## TRY IT
Starting from the line that holds "Task: Click the blue", print each remaining line of the entries exactly, ending with the last.

## Records from a dataset
################

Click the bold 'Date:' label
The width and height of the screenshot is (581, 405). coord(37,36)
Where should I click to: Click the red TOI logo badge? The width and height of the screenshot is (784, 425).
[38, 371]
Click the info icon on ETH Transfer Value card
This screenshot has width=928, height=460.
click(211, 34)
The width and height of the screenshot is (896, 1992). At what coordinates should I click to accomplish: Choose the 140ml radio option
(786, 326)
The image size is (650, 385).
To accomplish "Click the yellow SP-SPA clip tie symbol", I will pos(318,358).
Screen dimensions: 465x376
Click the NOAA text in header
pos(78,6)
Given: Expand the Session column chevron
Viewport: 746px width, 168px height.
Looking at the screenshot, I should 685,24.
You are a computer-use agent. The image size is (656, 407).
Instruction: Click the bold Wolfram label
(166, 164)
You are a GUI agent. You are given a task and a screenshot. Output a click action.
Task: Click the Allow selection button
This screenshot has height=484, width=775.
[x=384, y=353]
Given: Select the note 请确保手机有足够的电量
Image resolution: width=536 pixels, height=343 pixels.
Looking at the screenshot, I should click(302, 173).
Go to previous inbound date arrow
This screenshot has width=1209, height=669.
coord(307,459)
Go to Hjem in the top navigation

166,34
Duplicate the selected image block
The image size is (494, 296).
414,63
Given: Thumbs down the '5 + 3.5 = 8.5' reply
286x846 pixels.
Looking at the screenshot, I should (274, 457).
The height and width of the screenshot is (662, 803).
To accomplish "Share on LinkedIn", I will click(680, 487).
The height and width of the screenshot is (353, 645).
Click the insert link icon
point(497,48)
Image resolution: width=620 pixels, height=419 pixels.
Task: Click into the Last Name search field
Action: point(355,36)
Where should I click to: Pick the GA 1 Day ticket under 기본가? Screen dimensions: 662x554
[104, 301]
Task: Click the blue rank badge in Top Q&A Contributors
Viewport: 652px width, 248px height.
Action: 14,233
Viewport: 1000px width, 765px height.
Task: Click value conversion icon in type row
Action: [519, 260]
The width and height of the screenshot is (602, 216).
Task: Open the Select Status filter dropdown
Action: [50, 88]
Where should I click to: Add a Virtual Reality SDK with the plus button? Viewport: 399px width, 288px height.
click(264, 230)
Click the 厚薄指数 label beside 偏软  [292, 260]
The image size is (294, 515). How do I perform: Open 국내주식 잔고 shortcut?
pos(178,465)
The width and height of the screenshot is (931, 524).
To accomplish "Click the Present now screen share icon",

################

## OUTPUT FOR THIS TASK
Task: Click the blue rank badge in Top Q&A Contributors
Viewport: 652px width, 248px height.
Action: 14,233
Viewport: 1000px width, 765px height.
Task: Click value conversion icon in type row
Action: [519, 260]
The width and height of the screenshot is (602, 216).
Task: Open the Select Status filter dropdown
Action: [50, 88]
Where should I click to: Add a Virtual Reality SDK with the plus button? Viewport: 399px width, 288px height.
click(264, 230)
Click the 厚薄指数 label beside 偏软  [292, 260]
The image size is (294, 515). How do I perform: Open 국내주식 잔고 shortcut?
pos(178,465)
The width and height of the screenshot is (931, 524).
To accomplish "Click the Present now screen share icon",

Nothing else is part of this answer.